Cybersecurity management in cloud computing: semantic literature review and conceptual framework proposal

Abstract

Cloud Computing is an emerging paradigm that is based on the concept of distributed computing. Its definition is related to the use of computer resources which are offered as a service. As with any novel technology, Cloud Computing is subject to security threats, vulnerabilities, and attacks. Recently, the studies on security impact include the interaction of software, people and services on the Internet and that is called cyber-security or cyberspace security.
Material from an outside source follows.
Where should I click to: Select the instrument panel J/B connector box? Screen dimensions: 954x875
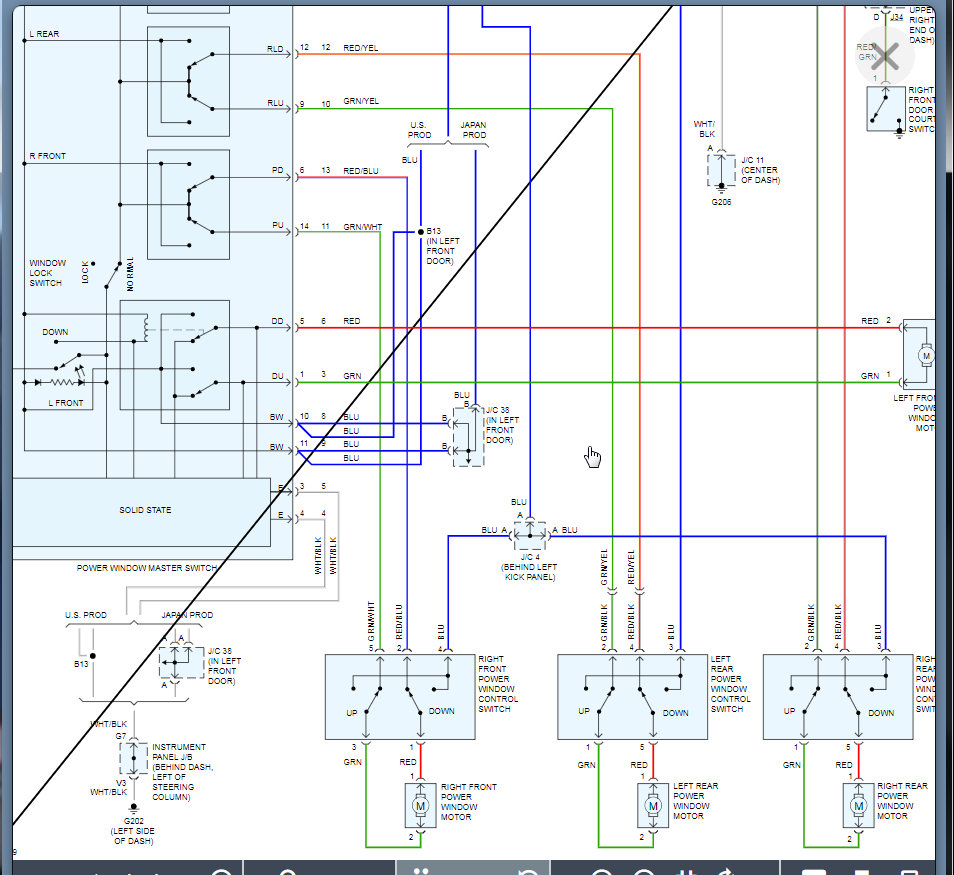pyautogui.click(x=134, y=758)
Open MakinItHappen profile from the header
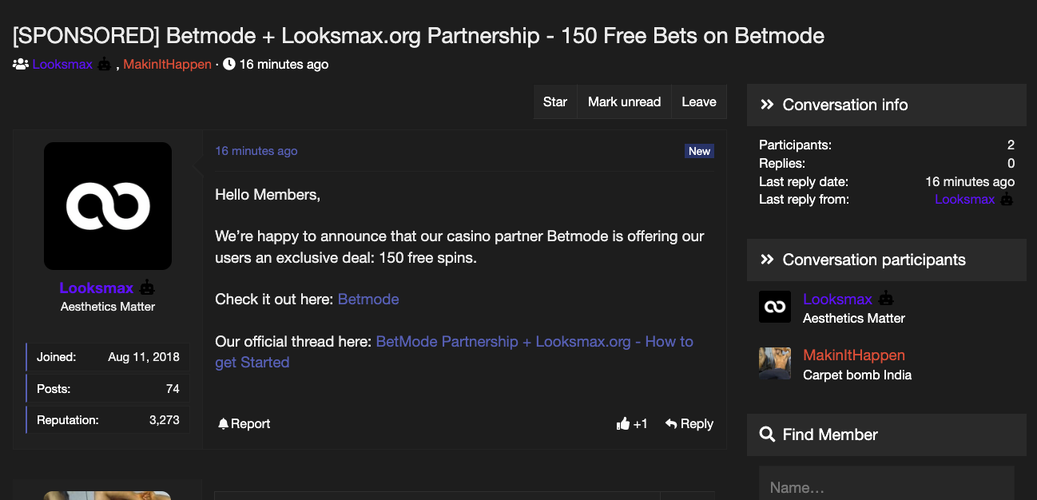This screenshot has height=500, width=1037. pyautogui.click(x=167, y=65)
In spite of various studies, we still fail to define the needs of cybersecurity management in Cloud Computing. This paper principally focuses on a comprehensive study of Cloud Computing concerns, security, cybersecurity differences, ISO, and NIST standards. It aims at identifying the policies and the guidelines included in these standards as well as it provides a comprehensive Framework proposal to manage and prevent cyber risks in Cloud Computing taking into consideration the ISO 27,032, ISO 27,001, ISO 27,017 and NIST cybersecurity Framework CSF. In addition to that, our study pinpoints at the criteria that concern measuring the maturity of organizations that implement the framework. Our objective is to provide guidance to organizations on how to establish their proper approach of cybersecurity risk management in Cloud Computing or to complement their ‘already have’ processes.